The HILC plans to organize and execute six more regional Defense of Marriage Summits in the coming weeks and will support other marriage protection action coalition efforts in targeted states leading up to the general election in November.

The Defense of Marriage Act, or DOMA, enacted in September 1996, is a United States federal law that defines marriage as the legal union of one man and one woman. Same-sex marriage is legal in six states in the U.S., and President Barack Obama announced his support for same-sex marriage in early May.

“The way our government is supposed to work is that once a law is put into effect, then our administration is not supposed to say, ‘I’m not going to enforce DOMA,’” said Jackson, senior pastor of Hope Christian Church in Washington, D.C. “And so, we want to send people to Washington in November who are willing to say that we won’t let the president or anyone else say that they are not going to follow through with a law like DOMA.

“That’s what this coalition and this movement is all about. I’m a preacher, and I believe it’s the moral issues that unify blacks, whites, Asians and Hispanics. It brings us together under what I’d like to frame as a new moral and biblical rainbow coalition. We need to steal the rainbow back and say we’re going to stand together for this crucial moral issue.”

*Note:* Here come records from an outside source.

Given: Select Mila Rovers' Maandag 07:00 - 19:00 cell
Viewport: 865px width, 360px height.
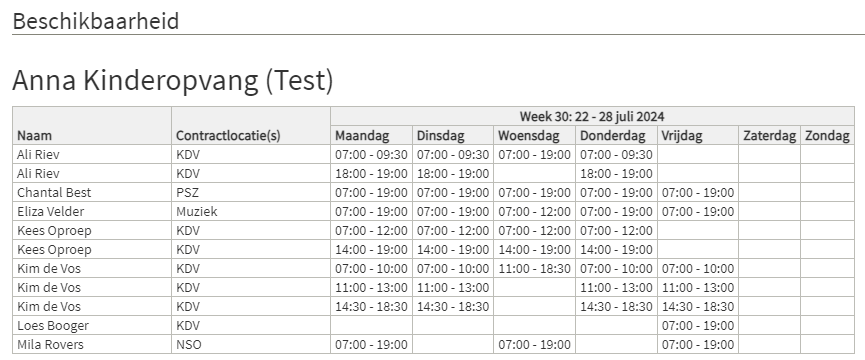Looking at the screenshot, I should (x=371, y=345).
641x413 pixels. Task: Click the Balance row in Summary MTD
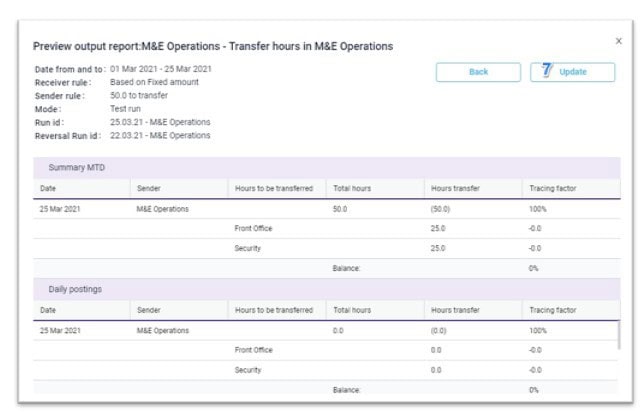tap(345, 268)
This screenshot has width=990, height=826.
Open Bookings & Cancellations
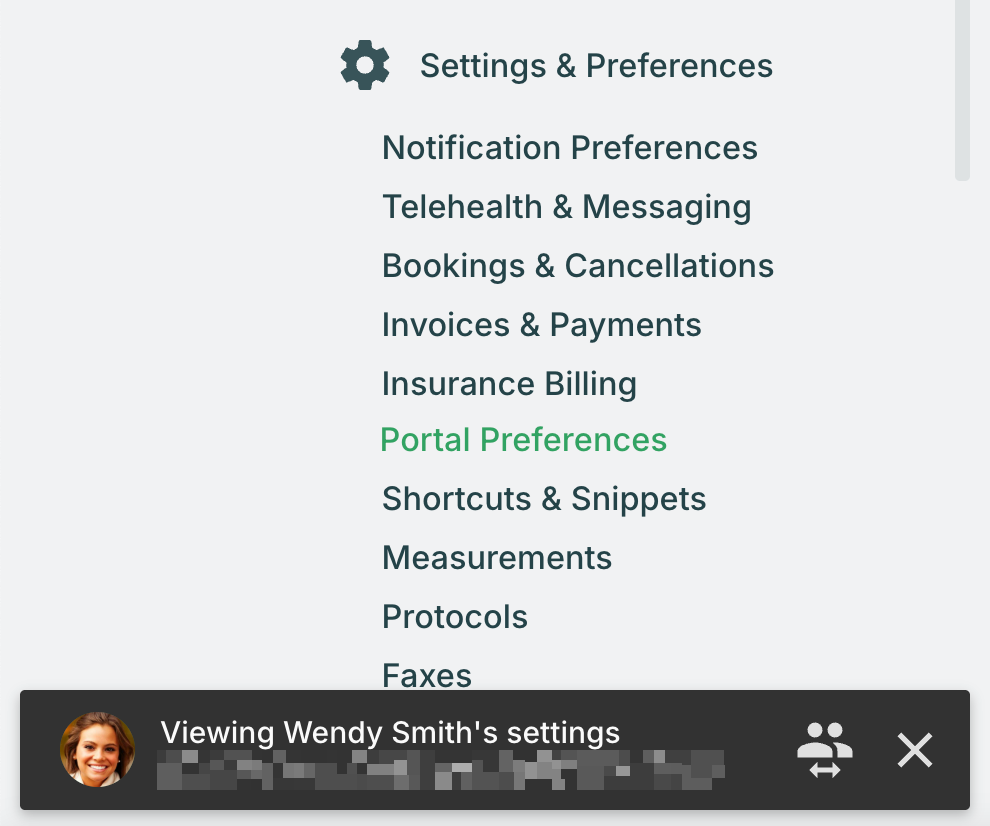(x=578, y=266)
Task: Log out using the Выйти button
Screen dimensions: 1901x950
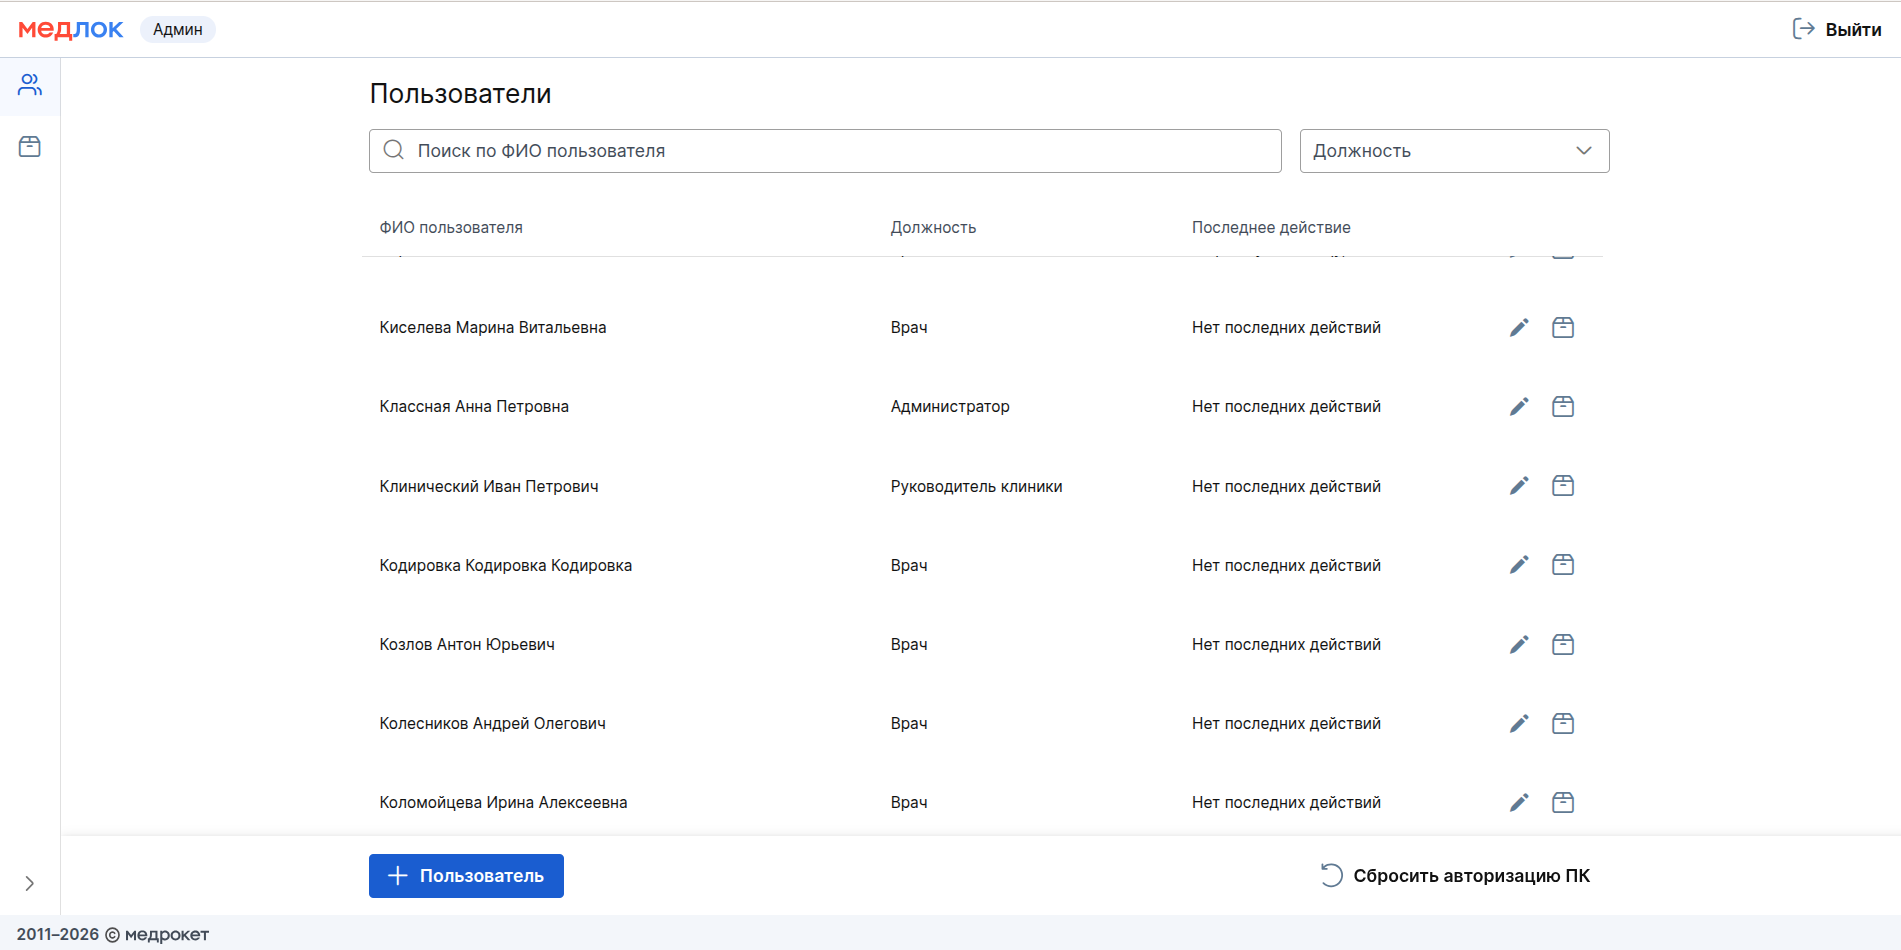Action: click(1837, 29)
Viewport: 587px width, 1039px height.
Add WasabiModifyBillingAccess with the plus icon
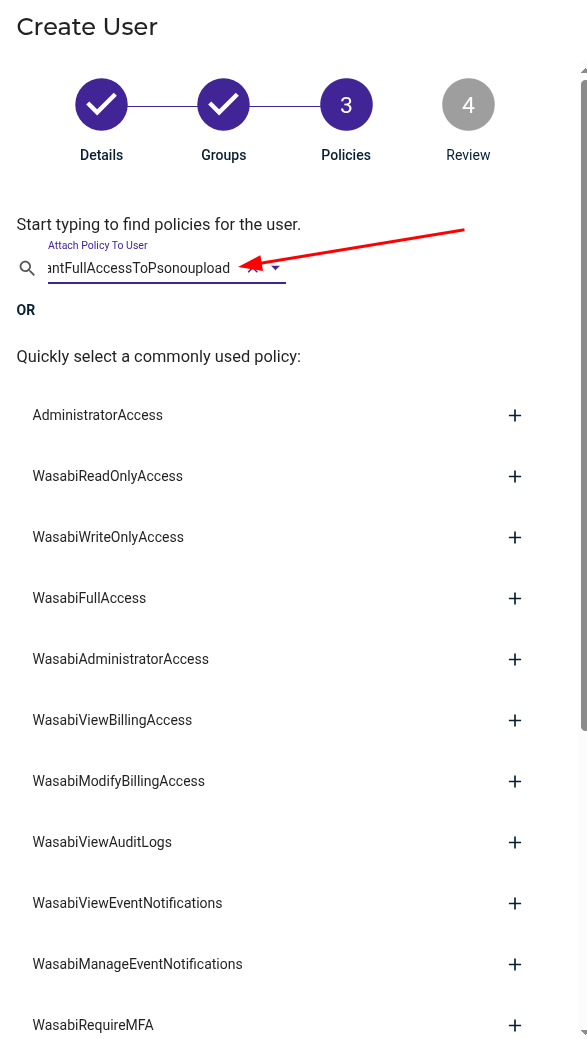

Other goals of the HILC include:

  • Working with congress to compel Obama and the Department of Justice to enforce violations of DOMA.
  • Working with both Democrats and Republicans to incorporate DOMA language into their respective party platforms during the 2012 conventions.
  • Working to change the public narrative and language surrounding gay marriage.

The coalition will visit swing states in hopes of gathering support for political candidates who stand for traditional marriage and family values.

Stemberger, who was instrumental in getting Florida Amendment 2—which defines marriage as a union only between one man and one woman—in 2008, said that the biggest impact of traditional marriage and family values falls on children.

“Kids need a mom and a dad,” Stemberger said. “Men and women bring very different things to the table. What we’re shooting for is the standard, and God has designed men and women to be a part of marriage.

“Same-sex marriage really subjects children to a vast, untested social experiment. Whenever you tamper with the exit rules or the entrance rules to the institution as fundamental as marriage, you’re always going to have profound sociological consequences.”

Boykin, who spent more than 36 years in the U.S. Army, said the 2011 repeal of the “Don’t Ask, Don’t Tell” law that banned openly gay men, lesbians and bisexuals from military service, already is producing change.

“There are already two reported cases of same-sex marriage in the military, and that will have an impact not only on the men and women serving, but it will have an impact on their families, too,” Boykin said.

“It is also impacting the chaplains in the military who are facing discrimination because they say they cannot counsel a soldier, sailor or marine that comes in and talks to them about their homosexuality. It is going to hurt our military and our readiness at a time when our enemies are growing stronger.”